(By Street Authority) "Safe" and "mid-cap" probably aren't words investors use together very often, since mid-cap stocks are generally riskier than the stock market as a whole. For instance, if you invested in iShares S&P MidCap 400 Index (NYSE: IJH), an exchange-traded fund (ETF) that tracks the S&P 400 index of medium-size U.S. companies, then you could expect the fund to be about 20% more volatile than the stock market as a whole.
You'd be doing yourself a disservice, though, if you simply wrote off all mid-cap stocks as being more risky, because not all of them are.
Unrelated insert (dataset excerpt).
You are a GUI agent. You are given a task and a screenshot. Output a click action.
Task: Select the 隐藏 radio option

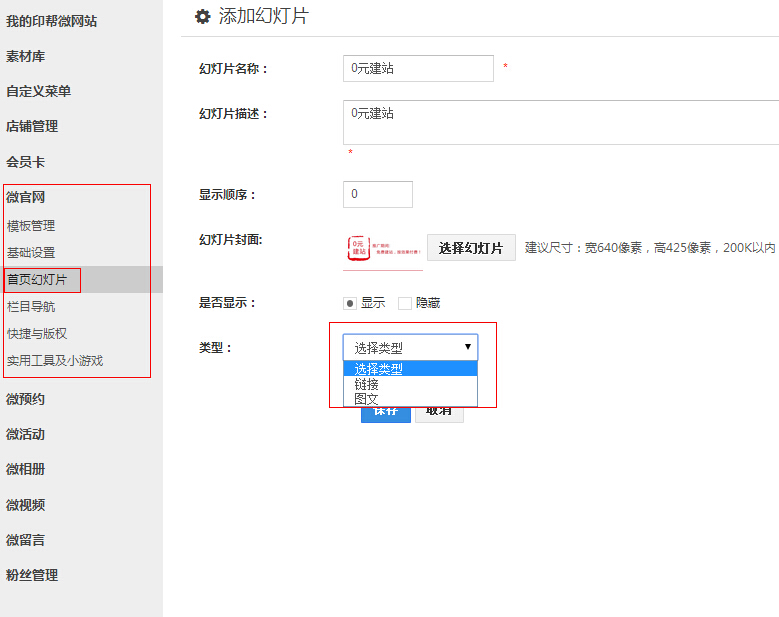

One of my favorites, a well-known toy company that was founded in 1945 and is most famous for making Barbie fashion dolls, is actually 14% LESS volatile than the market.
I'm referring to the world's largest toy manufacturer, Mattel Inc. (Nasdaq: MAT), which also sells toys under successful brands like Fisher-Price, Hot Wheels, Tyco and Match Box. The company had overall revenue of $6.3 billion in 2011, and analysts see it rising by a solid 5% in 2012 to more than $6.6 billion.
Since a healthy dividend is one of the main things that can dampen a stock's volatility, consider Mattel's payout. The stock has a world-class dividend of $1.24 a share, which is good for a yield of about 4% based on the current share prices. So if you held $10,000 worth of Mattel, or around 300 shares, your annual payout would be $372 -- not a bad reward at all for simply holding a stock.
What's more, Mattel's payout has a history of steady growth, rising by 11.5% a year for the past five years and by 8.5% a year for the past decade. The latest increase occurred on Jan.